The reasons for this aren't clear. Scientists speculate it could be related to a concept known as brain lateralization. The brain has two halves. Each performs primarily separate, specialized functions, such as language processing, which mainly takes place in the left hemisphere. There is lots of communication between the hemispheres.

Typically in right-handers, the brain's left side is dominant. But this tendency doesn't hold up with lefties, as scientists previously believed. Some 70% of lefties rely on the left hemisphere for their language centers, a key brain function, says Metten Somers, a psychiatrist and researcher who studies brain lateralization at Utrecht University Medical Center in the Netherlands. This doesn't appear to present problems, scientists say.

The other 30% of lefties appear to exhibit either a right-dominant or distributed pattern, Dr. Somers says. They may be more prone to impaired learning or functioning, and at greater risk for brain disorders, he says.

Hemisphere dominance is typical and more efficient. Symmetry, in which neither side is dominant, is believed linked to disorders, researchers say. People with schizophrenia, for instance, exhibit more symmetrical activation of their brain hemispheres than those without the disorder, studies show.

In a 2008 study, Alina Rodriguez, a psychology professor at Mid Sweden University in Ă–stersund who studies handedness, brain development and ADHD, found that left- or mixed-handedness in children was linked to a greater risk of difficulty with language as well as ADHD symptoms. In another study published last year in Pediatrics, involving nearly 8,000 Finnish children, Dr. Rodriguez found that mixed-handedness rather than left-handedness was linked to ADHD symptoms.

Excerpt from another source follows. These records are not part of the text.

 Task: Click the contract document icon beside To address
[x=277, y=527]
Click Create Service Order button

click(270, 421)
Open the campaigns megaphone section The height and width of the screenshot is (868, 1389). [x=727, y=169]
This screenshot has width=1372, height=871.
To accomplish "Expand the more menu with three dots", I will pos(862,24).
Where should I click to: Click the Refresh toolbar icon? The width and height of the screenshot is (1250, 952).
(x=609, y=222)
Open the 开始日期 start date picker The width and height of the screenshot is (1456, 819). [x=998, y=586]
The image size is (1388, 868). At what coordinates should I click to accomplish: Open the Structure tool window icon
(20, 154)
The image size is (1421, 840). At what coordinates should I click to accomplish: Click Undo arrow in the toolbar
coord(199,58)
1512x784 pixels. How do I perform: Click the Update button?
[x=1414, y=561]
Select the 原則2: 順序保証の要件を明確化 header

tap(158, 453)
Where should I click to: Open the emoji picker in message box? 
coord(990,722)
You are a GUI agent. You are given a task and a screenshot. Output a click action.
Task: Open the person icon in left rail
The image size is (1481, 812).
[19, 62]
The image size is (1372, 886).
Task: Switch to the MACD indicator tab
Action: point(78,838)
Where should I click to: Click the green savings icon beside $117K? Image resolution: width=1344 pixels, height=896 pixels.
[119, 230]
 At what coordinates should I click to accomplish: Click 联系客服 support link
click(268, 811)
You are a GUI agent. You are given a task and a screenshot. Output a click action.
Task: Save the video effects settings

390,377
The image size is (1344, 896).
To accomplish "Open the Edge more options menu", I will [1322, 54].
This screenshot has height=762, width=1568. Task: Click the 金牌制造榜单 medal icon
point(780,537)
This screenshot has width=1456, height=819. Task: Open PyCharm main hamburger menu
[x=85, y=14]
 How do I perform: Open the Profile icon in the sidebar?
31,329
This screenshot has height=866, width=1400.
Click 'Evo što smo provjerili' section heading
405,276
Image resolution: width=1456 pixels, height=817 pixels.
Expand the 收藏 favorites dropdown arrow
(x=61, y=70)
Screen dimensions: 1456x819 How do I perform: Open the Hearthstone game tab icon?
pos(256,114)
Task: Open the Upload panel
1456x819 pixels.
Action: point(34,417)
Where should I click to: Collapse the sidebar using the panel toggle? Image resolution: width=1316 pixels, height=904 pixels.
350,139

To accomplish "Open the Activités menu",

And knowing that a child was mixed-handed and had ADHD symptoms at age 8 helped predict much more accurately than just knowing they had symptoms at that age whether the child would continue to have symptoms at age 16. (What happens when people are forced to switch from writing with their dominant hand to the other isn't well known, experts say.)

One reason that not more is known about lefties is that many studies of how the brain works prohibit left-handers from participating because their brain wiring is known to be different, says Robin Nusslock, a psychology professor at Northwestern University in Evanston, Ill., who uses neuroimaging to study mood disorders.

A potential pathway between prenatal stress and brain wiring could be cortisol, the body's main stress hormone, which can interfere with brain development, says Carsten Obel, a professor at the public-health department at Aarhus University in Denmark who has conducted research on the prenatal environment and risk of disease. Cortisol is able to pass over the placenta barrier to influence the baby.

Several studies show that stressful life events, such as the death of a loved one or job loss, during pregnancy increase the risk of having non-right-handed children. In one study of 834 Danish mothers and their 3-year-old children, Dr. Obel and his colleagues found that mothers who reported multiple stressful events during their third trimester of pregnancy and experienced distress were more than three times as likely to have a mixed-handed child, 17% compared with 5%, according to the 2003 paper published in Developmental Medicine & Child Neurology.

Another large study followed 1,700 Swedish mothers and children until the kids were 5 years old. It found that mothers with depressive symptoms or who underwent stressful life events while pregnant were more likely to have left- or mixed-handed children. The work was published by Dr. Rodriguez and her colleagues in 2008 in the Journal of Child Psychology and Psychiatry.

Experts suggest that left- and mixed-handedness could be used as a risk factor for possible psychiatric or developmental conditions, along with behavioral difficulties, such as having a hard time in school. The presence of such risk factors could prompt early evaluation for those conditions, they say.

—Christina Tsuei contributed to this article.